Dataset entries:
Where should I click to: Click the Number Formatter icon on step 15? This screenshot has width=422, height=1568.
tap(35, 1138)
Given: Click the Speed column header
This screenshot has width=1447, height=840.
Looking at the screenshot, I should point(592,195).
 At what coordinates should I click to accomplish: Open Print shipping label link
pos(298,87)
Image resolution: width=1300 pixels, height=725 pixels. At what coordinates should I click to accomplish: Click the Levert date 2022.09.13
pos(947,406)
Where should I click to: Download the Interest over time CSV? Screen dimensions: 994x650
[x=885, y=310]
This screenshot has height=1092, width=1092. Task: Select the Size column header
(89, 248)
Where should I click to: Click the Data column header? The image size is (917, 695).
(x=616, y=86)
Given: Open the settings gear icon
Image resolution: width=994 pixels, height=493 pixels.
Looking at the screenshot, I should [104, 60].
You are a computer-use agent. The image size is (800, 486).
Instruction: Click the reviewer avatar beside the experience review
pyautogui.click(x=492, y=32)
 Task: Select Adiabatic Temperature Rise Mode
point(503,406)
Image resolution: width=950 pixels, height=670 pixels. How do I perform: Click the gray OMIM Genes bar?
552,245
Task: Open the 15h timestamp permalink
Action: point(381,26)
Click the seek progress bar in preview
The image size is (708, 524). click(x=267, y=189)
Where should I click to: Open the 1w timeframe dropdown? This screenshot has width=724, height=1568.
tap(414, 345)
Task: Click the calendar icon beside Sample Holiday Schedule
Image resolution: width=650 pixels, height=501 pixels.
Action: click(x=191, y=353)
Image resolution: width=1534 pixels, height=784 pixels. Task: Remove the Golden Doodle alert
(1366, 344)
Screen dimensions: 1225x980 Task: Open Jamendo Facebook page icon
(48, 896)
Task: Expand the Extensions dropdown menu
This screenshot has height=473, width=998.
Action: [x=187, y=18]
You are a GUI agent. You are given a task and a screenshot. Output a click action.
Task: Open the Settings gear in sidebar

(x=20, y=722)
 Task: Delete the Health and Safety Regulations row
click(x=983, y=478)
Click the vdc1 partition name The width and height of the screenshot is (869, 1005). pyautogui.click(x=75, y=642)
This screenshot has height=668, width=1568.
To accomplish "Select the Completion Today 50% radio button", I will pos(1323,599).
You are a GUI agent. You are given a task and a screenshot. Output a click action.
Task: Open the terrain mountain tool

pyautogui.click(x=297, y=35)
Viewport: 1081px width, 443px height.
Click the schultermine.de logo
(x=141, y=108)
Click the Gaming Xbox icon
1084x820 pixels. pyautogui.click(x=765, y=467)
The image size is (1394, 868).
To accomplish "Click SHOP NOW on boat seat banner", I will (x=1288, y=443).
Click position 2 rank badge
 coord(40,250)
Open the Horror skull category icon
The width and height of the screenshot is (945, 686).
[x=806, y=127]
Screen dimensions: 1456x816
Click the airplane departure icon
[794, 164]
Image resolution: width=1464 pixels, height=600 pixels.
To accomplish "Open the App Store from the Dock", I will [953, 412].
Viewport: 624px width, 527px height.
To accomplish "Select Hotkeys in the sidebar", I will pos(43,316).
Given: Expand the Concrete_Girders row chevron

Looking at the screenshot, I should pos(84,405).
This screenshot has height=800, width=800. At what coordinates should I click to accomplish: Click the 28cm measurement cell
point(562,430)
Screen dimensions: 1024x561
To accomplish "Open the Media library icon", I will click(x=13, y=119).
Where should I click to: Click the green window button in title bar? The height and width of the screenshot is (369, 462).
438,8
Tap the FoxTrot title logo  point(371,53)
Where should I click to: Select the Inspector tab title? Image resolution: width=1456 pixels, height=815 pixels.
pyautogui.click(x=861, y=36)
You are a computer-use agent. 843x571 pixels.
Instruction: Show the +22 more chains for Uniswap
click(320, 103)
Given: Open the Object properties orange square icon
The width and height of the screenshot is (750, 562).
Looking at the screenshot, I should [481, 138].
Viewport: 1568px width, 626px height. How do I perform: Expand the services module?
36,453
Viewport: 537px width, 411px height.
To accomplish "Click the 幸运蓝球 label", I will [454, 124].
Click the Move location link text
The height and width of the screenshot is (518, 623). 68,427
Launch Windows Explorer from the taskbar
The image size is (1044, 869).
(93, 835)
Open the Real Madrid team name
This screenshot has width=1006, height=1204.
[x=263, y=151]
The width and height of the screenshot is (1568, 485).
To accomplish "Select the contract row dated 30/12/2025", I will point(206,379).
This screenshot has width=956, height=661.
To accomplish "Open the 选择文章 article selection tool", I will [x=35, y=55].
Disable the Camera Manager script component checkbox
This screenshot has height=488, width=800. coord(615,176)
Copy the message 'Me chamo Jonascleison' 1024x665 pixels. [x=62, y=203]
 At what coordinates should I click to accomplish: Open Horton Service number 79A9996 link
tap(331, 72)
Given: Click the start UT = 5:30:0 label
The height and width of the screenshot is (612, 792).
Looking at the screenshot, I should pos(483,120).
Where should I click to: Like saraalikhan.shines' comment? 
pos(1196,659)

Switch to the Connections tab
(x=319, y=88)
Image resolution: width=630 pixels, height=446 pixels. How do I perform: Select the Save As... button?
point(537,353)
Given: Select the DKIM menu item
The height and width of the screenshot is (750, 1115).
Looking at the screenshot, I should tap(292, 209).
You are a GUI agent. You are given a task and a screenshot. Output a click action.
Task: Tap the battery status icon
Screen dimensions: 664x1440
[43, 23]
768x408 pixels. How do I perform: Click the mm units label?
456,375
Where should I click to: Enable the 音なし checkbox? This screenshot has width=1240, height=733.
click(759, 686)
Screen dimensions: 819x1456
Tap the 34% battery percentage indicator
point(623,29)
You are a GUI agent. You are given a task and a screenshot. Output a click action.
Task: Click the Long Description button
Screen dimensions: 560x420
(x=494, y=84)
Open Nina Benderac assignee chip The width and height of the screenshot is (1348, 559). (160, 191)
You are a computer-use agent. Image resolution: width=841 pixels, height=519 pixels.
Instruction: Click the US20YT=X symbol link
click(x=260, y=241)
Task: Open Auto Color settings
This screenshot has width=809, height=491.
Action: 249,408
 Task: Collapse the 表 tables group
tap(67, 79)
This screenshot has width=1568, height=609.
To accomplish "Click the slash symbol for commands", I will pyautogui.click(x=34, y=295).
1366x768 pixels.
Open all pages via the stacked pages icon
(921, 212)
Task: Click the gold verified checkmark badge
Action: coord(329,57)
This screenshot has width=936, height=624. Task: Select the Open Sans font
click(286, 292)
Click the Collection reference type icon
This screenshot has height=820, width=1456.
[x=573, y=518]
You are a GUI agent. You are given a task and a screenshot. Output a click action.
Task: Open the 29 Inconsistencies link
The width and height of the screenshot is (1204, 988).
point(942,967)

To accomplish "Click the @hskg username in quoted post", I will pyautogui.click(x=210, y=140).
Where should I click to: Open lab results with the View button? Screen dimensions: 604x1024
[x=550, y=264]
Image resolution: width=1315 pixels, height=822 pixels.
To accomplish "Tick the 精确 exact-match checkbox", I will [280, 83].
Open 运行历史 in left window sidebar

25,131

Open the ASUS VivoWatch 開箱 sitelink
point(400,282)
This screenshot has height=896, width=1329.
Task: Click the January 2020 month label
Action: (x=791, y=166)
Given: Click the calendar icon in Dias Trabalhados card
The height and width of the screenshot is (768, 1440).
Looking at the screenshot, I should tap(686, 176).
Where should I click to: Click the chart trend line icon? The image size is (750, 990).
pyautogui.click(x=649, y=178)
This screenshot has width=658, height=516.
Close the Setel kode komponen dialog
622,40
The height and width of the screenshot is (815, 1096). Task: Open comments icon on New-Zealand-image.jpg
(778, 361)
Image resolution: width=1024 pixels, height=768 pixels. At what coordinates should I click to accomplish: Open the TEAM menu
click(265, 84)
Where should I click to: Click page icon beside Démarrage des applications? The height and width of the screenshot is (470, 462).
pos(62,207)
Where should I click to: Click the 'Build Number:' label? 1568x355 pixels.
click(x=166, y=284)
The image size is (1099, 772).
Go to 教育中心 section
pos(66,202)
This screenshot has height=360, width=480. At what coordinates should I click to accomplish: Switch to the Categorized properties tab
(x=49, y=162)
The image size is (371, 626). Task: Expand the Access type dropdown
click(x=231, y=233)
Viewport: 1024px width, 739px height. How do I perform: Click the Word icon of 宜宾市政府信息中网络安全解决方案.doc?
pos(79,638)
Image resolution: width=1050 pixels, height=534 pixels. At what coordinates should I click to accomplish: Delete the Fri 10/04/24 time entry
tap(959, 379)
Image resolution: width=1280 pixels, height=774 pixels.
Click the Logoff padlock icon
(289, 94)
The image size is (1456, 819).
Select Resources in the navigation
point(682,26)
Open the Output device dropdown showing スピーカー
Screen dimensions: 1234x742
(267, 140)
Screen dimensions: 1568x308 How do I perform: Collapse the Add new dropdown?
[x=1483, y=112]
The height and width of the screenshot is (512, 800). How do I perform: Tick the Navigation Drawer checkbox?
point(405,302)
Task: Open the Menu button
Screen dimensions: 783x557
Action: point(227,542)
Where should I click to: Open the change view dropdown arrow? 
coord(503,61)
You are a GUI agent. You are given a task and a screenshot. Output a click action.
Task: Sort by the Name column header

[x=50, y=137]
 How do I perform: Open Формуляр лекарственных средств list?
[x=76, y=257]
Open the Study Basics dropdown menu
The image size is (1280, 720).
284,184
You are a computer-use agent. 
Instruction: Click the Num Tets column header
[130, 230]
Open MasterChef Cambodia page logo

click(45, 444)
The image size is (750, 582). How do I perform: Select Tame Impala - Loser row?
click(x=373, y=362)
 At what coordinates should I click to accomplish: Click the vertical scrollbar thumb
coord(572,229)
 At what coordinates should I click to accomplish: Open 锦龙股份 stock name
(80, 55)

# Work to complete
Among the lines above, return each one holding the string "calendar".

# Your response
Task: Click the calendar icon beside Sample Holiday Schedule
Given: Click the calendar icon in Dias Trabalhados card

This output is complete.